Good description for my mind! Trying to control the chaos on my mind is a daily task. With my anxiety disorder and adult ADD, sorting out my spaghetti-like brain is a constant effort. You know how frustrating it can be trying to unknot a chain necklace — that’s how it feels.
This is not to say I’m unhappy, or that I sit in a catatonic state unable to make any decisions. We all have our faults, and areas that need work, but if one wants to lead a normal life, you just learn to cope. I see people all the time whom I know have crosses to bear, and they’re leading a “normal” lives. You can’t stop living because there are problems to be overcome. Once a problem is named or diagnosed, the next step is to take responsibility for it, and figure out how to work with or around it.
For me that means a lot of self-talk and urging myself on in what I know is the right direction. A lot of my thoughts are self-sabotage — anybody else do that? I try to talk myself out of things I know I “should” do — not because someone else is forcing me — but because it’s best for me. Sometimes I’m quite decisive, but other times I really have to work on sorting out the muddle in my head.

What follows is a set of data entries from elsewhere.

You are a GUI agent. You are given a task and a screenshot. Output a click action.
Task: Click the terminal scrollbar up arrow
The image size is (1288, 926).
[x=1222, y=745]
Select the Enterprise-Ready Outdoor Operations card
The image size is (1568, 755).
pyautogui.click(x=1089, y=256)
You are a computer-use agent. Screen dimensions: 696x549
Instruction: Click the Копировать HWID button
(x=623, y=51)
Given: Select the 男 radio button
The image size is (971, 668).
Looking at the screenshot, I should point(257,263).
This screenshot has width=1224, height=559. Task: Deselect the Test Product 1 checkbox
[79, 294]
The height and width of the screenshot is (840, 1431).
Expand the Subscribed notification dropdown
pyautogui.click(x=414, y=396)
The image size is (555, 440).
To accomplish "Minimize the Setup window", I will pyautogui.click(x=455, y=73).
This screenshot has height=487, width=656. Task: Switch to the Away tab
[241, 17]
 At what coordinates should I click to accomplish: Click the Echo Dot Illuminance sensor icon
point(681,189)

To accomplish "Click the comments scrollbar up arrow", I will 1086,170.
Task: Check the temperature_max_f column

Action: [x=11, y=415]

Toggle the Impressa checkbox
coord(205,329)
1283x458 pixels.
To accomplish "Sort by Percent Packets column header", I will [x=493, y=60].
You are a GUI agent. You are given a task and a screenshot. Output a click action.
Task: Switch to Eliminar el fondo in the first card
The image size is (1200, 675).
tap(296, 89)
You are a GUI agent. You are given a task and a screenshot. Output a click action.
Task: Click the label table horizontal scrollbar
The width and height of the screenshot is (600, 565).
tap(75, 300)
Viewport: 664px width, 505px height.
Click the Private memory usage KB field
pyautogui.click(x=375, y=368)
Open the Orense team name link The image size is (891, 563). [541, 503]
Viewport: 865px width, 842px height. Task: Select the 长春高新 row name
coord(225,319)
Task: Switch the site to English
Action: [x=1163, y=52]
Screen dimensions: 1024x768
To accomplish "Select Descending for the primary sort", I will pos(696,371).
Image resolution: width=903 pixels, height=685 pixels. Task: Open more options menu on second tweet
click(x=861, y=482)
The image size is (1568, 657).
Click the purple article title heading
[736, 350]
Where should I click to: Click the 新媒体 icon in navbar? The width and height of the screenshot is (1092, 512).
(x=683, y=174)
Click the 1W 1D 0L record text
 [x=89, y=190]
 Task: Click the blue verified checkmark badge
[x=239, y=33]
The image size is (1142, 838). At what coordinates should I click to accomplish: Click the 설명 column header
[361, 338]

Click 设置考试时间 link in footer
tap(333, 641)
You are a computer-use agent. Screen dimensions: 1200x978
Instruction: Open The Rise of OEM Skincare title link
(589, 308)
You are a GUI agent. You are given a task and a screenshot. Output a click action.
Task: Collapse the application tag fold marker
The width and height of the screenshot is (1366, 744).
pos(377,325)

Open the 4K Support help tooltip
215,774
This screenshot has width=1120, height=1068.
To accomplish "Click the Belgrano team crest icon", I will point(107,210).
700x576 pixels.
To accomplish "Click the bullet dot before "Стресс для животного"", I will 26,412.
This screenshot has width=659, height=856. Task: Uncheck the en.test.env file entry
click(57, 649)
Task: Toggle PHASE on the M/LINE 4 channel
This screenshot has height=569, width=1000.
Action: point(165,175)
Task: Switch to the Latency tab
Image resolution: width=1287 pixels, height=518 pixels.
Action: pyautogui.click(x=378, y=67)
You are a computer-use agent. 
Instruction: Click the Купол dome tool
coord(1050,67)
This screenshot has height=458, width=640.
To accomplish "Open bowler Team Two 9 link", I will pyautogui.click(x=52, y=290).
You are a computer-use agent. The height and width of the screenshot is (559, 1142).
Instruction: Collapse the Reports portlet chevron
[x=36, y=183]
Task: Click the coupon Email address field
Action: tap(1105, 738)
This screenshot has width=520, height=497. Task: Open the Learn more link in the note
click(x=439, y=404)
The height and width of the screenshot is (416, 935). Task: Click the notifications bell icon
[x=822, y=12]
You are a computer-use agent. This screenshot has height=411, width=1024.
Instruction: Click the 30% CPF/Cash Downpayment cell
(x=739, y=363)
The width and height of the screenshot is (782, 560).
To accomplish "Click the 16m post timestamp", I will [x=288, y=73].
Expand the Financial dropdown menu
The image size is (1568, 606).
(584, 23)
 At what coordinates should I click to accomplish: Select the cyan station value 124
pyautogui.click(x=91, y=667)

Having been diagnosed with ADD in adulthood, it makes me appreciate what kids who genuinely have this condition go through, and how hard it can be to focus, make a simple decision, or stay on task. It’s easier to deal with these things as an adult, especially in my case, because I learned coping mechanisms even before it was suggested that I had ADD. I can “force” myself to do with I ought or need to do next. I can make lists to organize my time. I can sort out what is more important and what is irrelevant, and I can usually identify when I’m avoiding, justifying, or procrastinating.
Life is hard, but doing the next right thing helps to simplify choices.